(RECORDS TO USE)
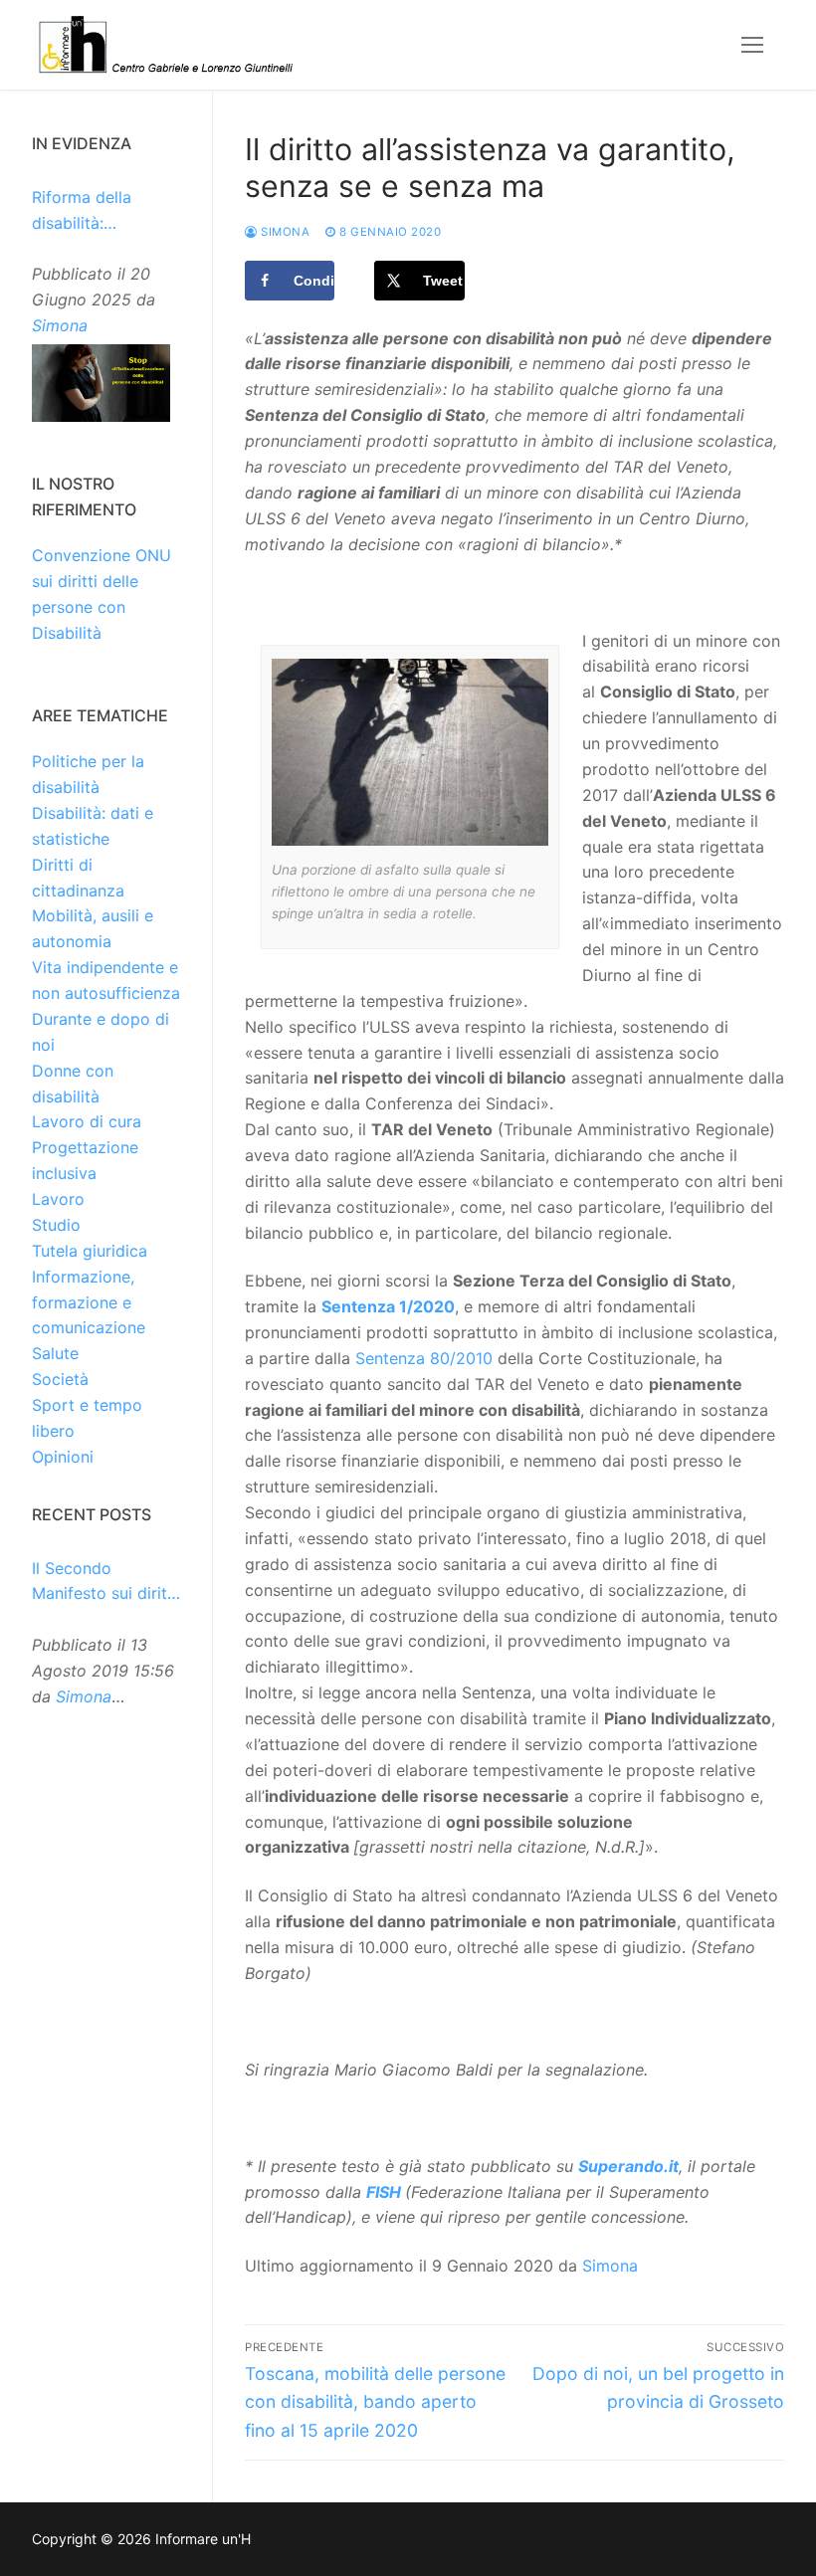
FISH (383, 2192)
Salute (55, 1353)
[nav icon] (752, 45)
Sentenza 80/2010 (424, 1358)
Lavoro (58, 1199)
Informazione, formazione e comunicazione (88, 1302)
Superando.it (628, 2166)
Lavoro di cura (86, 1121)
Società (60, 1379)
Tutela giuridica (89, 1251)
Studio (56, 1225)
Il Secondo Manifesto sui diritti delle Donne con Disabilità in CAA (104, 1583)
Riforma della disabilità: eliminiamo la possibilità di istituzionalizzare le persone (104, 212)
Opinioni (63, 1457)
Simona (283, 232)
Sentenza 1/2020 (388, 1306)
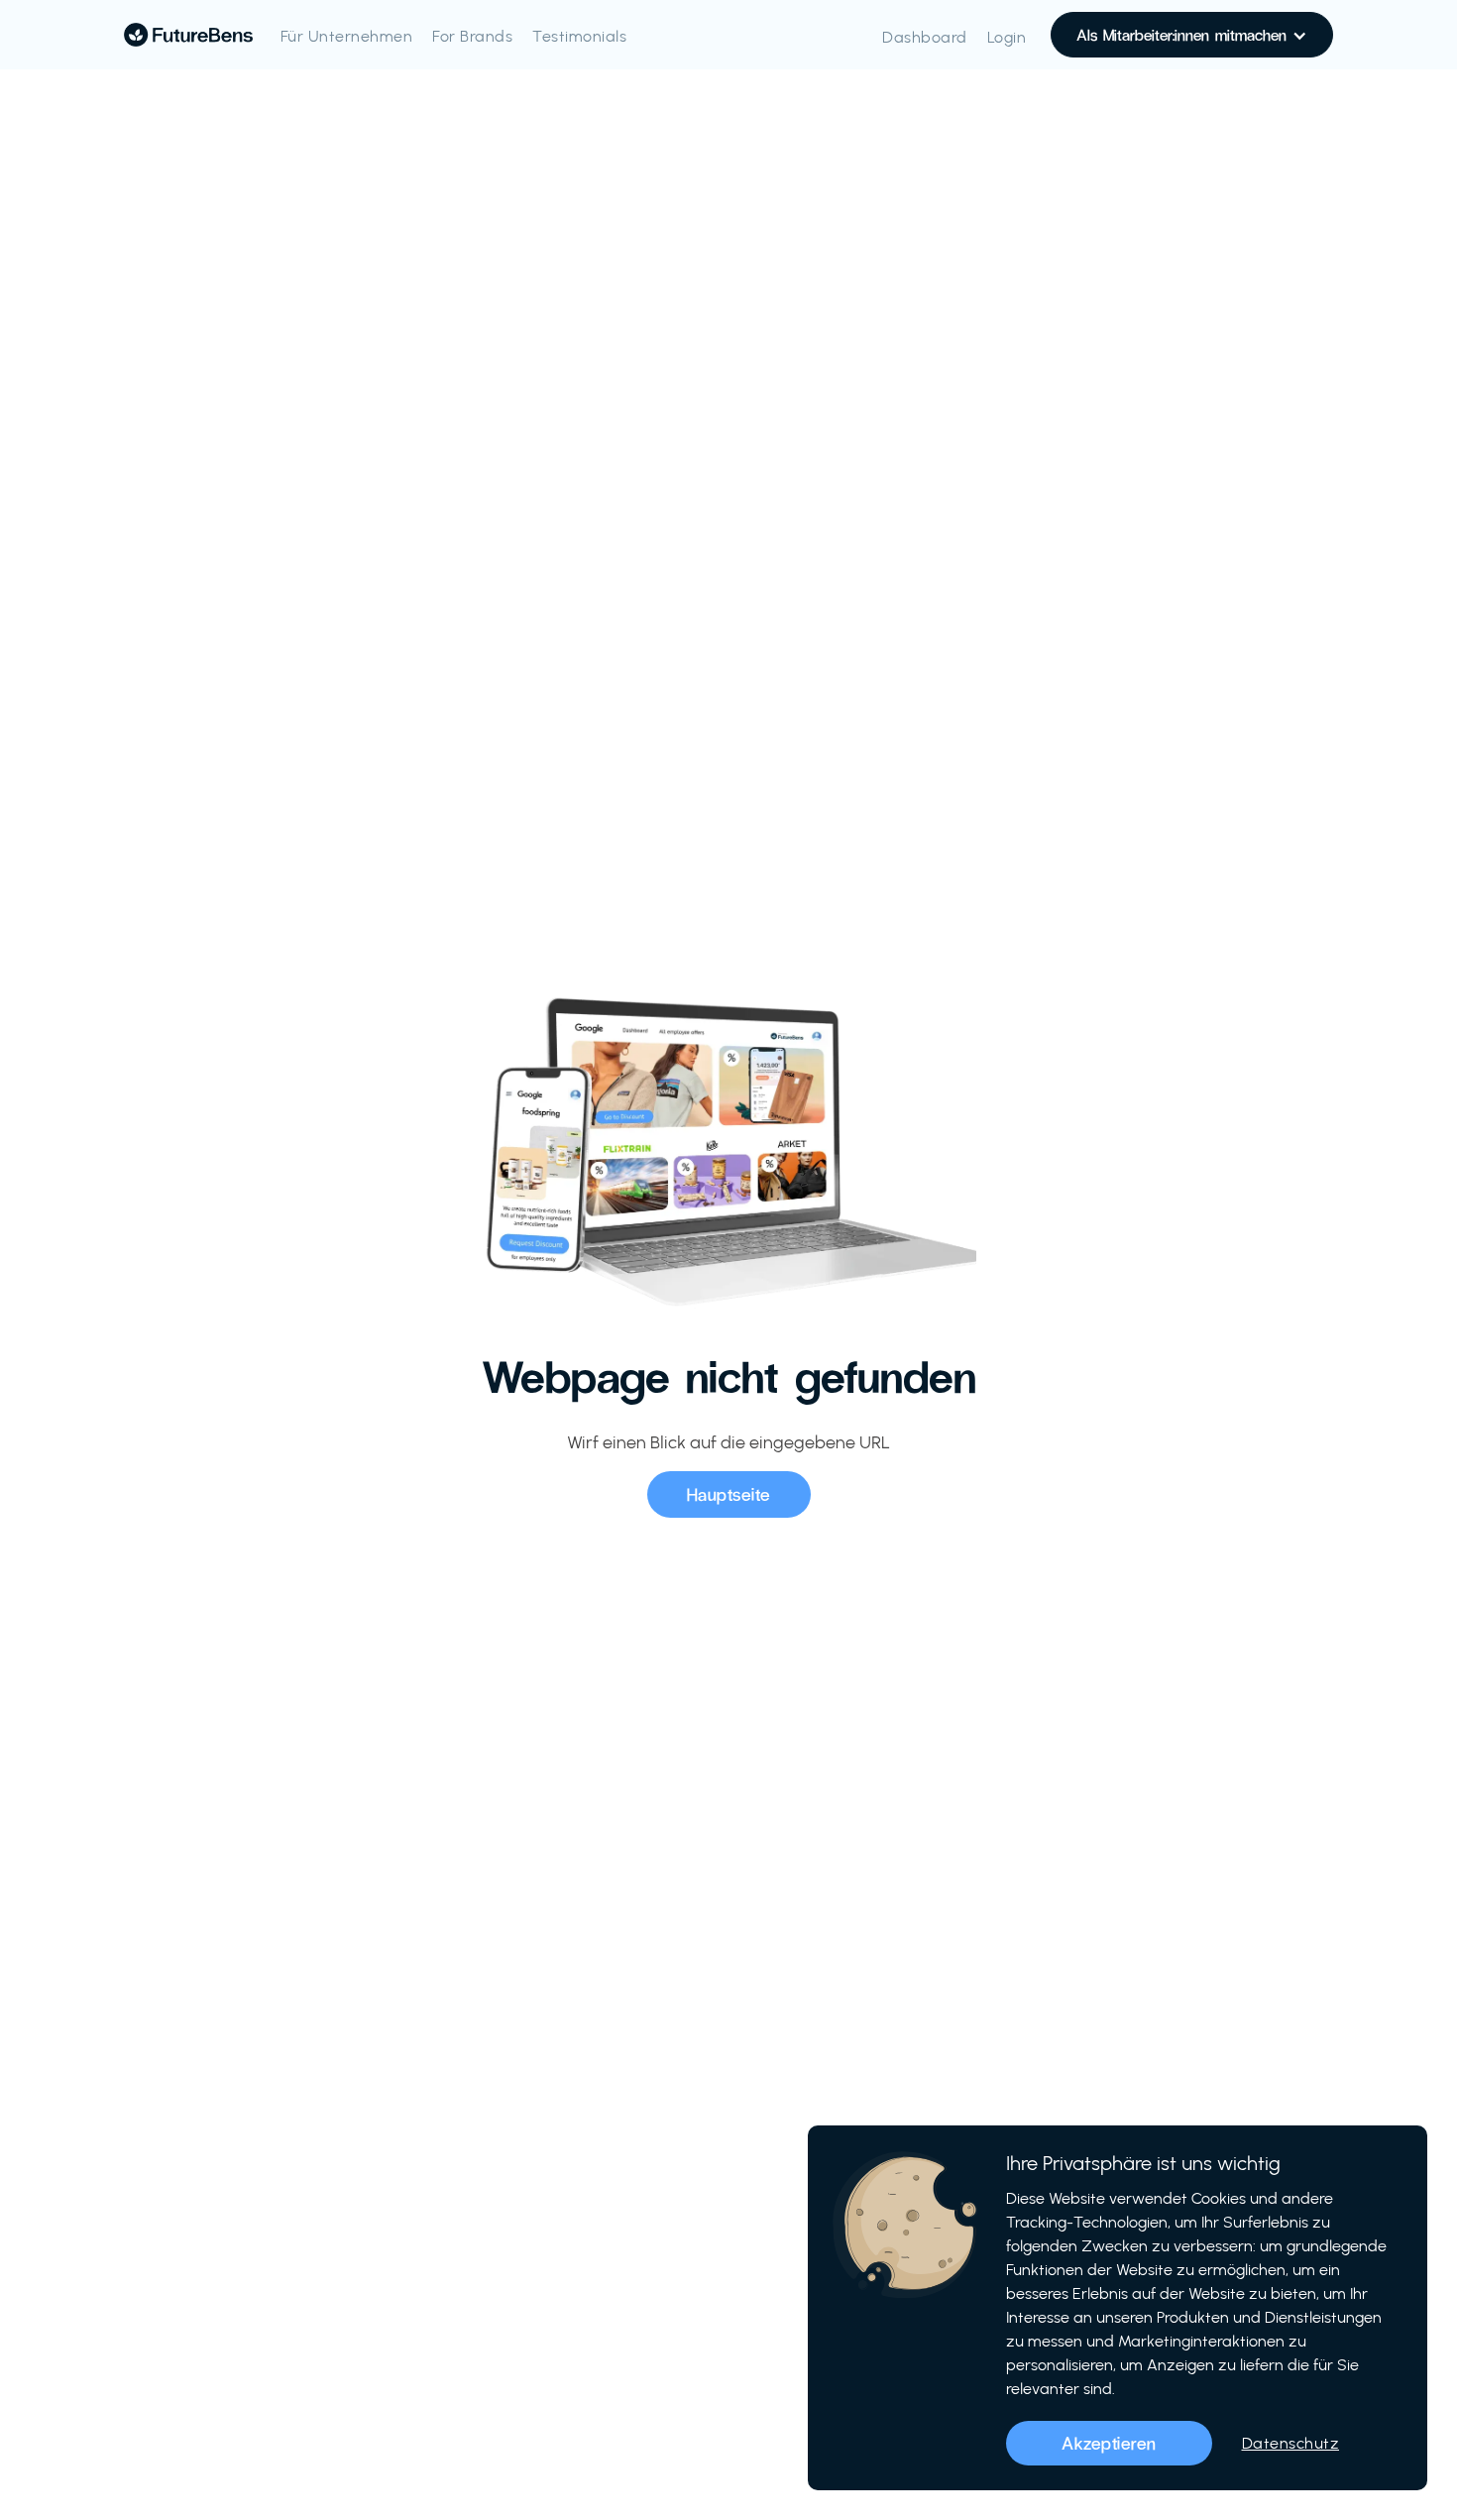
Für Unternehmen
(End RECORDS TO USE)
**WHAT IS EXPECTED**.
Leave every picture out and set down exactly the lines running from the one with "Riforma della disabilità: eliminiamo" to the last line of the material above.

**RESPONSE**.
Riforma della disabilità: eliminiamo la possibilità di istituzionalizzare le persone (104, 212)
Opinioni (63, 1457)
Simona (283, 232)
Sentenza 1/2020 (388, 1306)
Für Unternehmen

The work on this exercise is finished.